Terence Flynn, professor do departamento de comunicação da Universidade McMaster, do Canadá, e dos cursos da Aberje, afirma que o impeachment de Dilma e as acusações de corrupção alcançaram bem menos espaço na mídia internacional do que a cobertura positiva dos jogos olímpicos no Rio de Janeiro. E a reputação do Brasil saiu ganhando com a falta de preparo dos jornalistas esportivos em desenvolver reportagens profundas sobre assuntos políticos.
Política à brasileira
Em 126 anos de República, o Brasil teve até hoje 36 governantes – apenas doze foram eleitos diretamente e terminaram o mandato. De 1926 pra cá, dos 25 presidentes que tivemos, somente cinco foram eleitos pela população e cumpriram os seus mandatos até o fim: Eurico Gaspar Dutra, Juscelino Kubitschek, Lula, FHC e Dilma (no primeiro mandato).
Presidente eleito como caçador de marajás, Fernando Collor, sofre impeachment por denúncia de corrupção e volta à vida pública como senador. Presidente do Senado à época do impeachment de Dilma, Renan Calheiros, é acusado de crimes de peculato, falsidade ideológica e uso de documento falso.

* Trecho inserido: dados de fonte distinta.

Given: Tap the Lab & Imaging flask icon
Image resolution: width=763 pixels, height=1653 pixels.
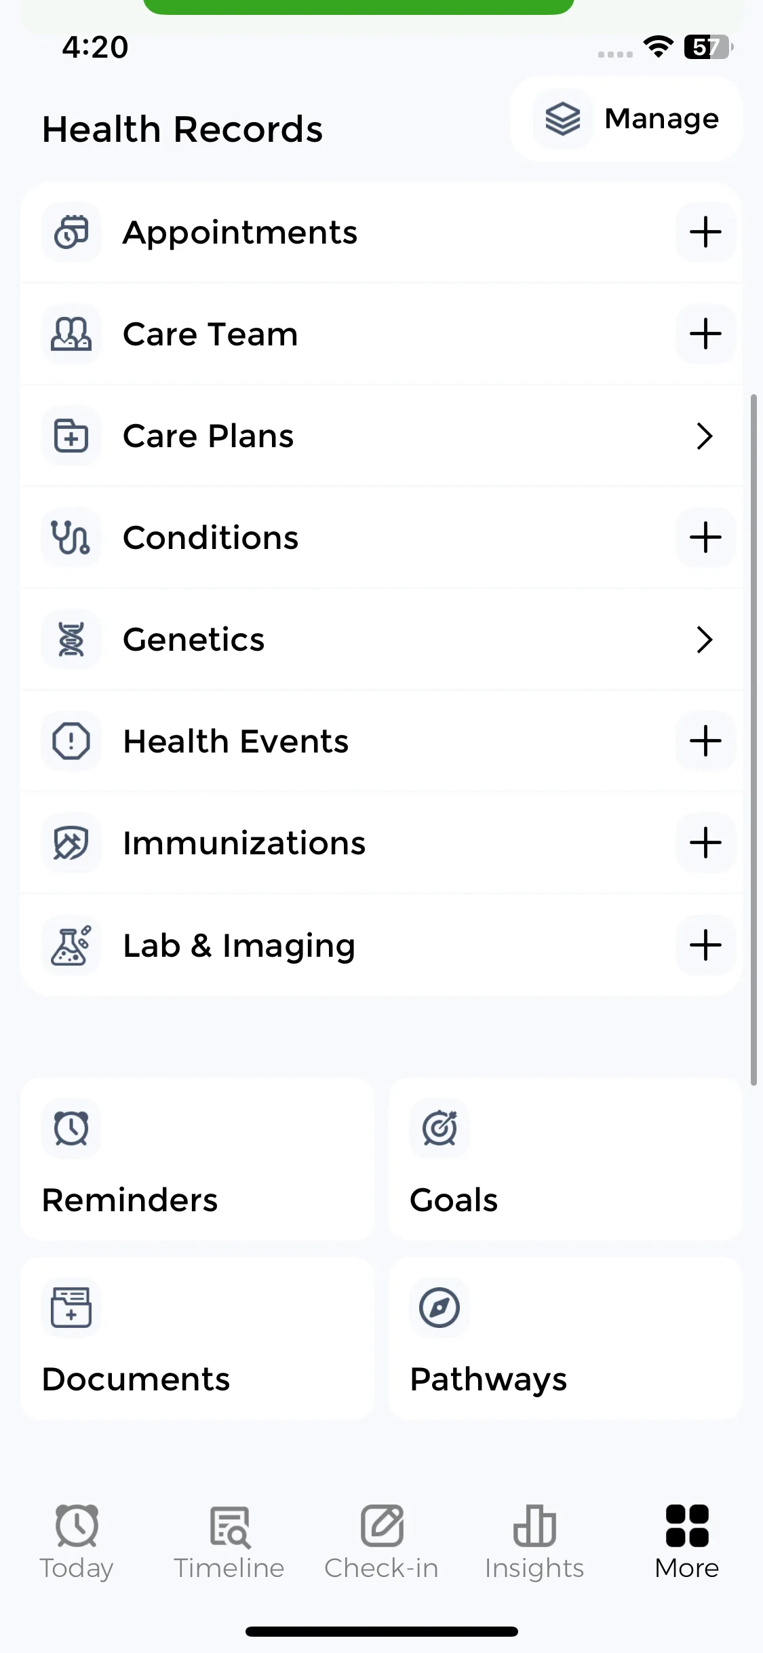Looking at the screenshot, I should pyautogui.click(x=71, y=945).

Parte das acusações pode estar prescrita.
Guerra de versões sobre a legitimidade do impeachment de Dilma coloca em dúvida a real motivação do processo após vice-presidente se declarar oposição ao governo para o qual foi eleito, gerando protestos de seus eleitores em várias cidades.
* Tatiana Maia Lins é Consultora em Comunicação com foco em Reputação Corporativa, diretora da Makemake Comunicação e editora da Revista da Reputação.